— Task inputs —
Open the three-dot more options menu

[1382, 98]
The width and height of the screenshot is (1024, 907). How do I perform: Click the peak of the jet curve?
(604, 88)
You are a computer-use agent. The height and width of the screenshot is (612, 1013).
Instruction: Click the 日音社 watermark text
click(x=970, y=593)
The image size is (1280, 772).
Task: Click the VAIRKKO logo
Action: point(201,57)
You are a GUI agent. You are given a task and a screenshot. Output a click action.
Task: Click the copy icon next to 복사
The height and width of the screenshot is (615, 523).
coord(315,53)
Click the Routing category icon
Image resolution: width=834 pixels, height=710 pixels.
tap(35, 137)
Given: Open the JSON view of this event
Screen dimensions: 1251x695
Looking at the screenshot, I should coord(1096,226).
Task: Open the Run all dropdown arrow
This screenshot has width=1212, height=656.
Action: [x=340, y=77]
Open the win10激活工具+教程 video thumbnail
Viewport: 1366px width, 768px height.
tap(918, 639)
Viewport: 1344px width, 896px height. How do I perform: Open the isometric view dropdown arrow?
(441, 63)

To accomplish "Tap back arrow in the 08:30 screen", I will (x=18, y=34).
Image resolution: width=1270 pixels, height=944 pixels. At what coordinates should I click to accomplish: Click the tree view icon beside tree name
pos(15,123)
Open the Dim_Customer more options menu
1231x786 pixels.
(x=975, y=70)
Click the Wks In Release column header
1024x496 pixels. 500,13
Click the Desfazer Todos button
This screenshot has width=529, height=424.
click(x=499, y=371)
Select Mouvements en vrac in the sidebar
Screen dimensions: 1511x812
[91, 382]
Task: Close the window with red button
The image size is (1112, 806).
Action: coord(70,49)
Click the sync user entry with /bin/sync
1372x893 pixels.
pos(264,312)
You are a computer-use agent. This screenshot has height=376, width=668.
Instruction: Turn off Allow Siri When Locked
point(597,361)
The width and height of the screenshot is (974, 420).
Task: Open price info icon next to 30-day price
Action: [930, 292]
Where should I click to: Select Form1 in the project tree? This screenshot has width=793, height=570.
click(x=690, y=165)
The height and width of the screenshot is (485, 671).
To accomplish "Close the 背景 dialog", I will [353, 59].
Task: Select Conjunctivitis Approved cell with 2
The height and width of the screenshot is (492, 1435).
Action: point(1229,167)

— Task brief —
Rewrite every line of the records above as a Markdown table with two columns, Number and Entry. Number each line in order and omit any blank ones.

— Solution for this problem —
| Number | Entry |
|---|---|
| 1 | Open the three-dot more options menu |
| 2 | [1382, 98] |
| 3 | The width and height of the screenshot is (1024, 907). How do I perform: Click the peak of the jet curve? |
| 4 | (604, 88) |
| 5 | You are a computer-use agent. The height and width of the screenshot is (612, 1013). |
| 6 | Instruction: Click the 日音社 watermark text |
| 7 | click(x=970, y=593) |
| 8 | The image size is (1280, 772). |
| 9 | Task: Click the VAIRKKO logo |
| 10 | Action: point(201,57) |
| 11 | You are a GUI agent. You are given a task and a screenshot. Output a click action. |
| 12 | Task: Click the copy icon next to 복사 |
| 13 | The height and width of the screenshot is (615, 523). |
| 14 | coord(315,53) |
| 15 | Click the Routing category icon |
| 16 | Image resolution: width=834 pixels, height=710 pixels. |
| 17 | tap(35, 137) |
| 18 | Given: Open the JSON view of this event |
| 19 | Screen dimensions: 1251x695 |
| 20 | Looking at the screenshot, I should coord(1096,226). |
| 21 | Task: Open the Run all dropdown arrow |
| 22 | This screenshot has width=1212, height=656. |
| 23 | Action: [x=340, y=77] |
| 24 | Open the win10激活工具+教程 video thumbnail |
| 25 | Viewport: 1366px width, 768px height. |
| 26 | tap(918, 639) |
| 27 | Viewport: 1344px width, 896px height. How do I perform: Open the isometric view dropdown arrow? |
| 28 | (441, 63) |
| 29 | To accomplish "Tap back arrow in the 08:30 screen", I will (x=18, y=34). |
| 30 | Image resolution: width=1270 pixels, height=944 pixels. At what coordinates should I click to accomplish: Click the tree view icon beside tree name |
| 31 | pos(15,123) |
| 32 | Open the Dim_Customer more options menu |
| 33 | 1231x786 pixels. |
| 34 | (x=975, y=70) |
| 35 | Click the Wks In Release column header |
| 36 | 1024x496 pixels. 500,13 |
| 37 | Click the Desfazer Todos button |
| 38 | This screenshot has width=529, height=424. |
| 39 | click(x=499, y=371) |
| 40 | Select Mouvements en vrac in the sidebar |
| 41 | Screen dimensions: 1511x812 |
| 42 | [91, 382] |
| 43 | Task: Close the window with red button |
| 44 | The image size is (1112, 806). |
| 45 | Action: coord(70,49) |
| 46 | Click the sync user entry with /bin/sync |
| 47 | 1372x893 pixels. |
| 48 | pos(264,312) |
| 49 | You are a computer-use agent. This screenshot has height=376, width=668. |
| 50 | Instruction: Turn off Allow Siri When Locked |
| 51 | point(597,361) |
| 52 | The width and height of the screenshot is (974, 420). |
| 53 | Task: Open price info icon next to 30-day price |
| 54 | Action: [930, 292] |
| 55 | Where should I click to: Select Form1 in the project tree? This screenshot has width=793, height=570. |
| 56 | click(x=690, y=165) |
| 57 | The height and width of the screenshot is (485, 671). |
| 58 | To accomplish "Close the 背景 dialog", I will [353, 59]. |
| 59 | Task: Select Conjunctivitis Approved cell with 2 |
| 60 | The height and width of the screenshot is (492, 1435). |
| 61 | Action: point(1229,167) |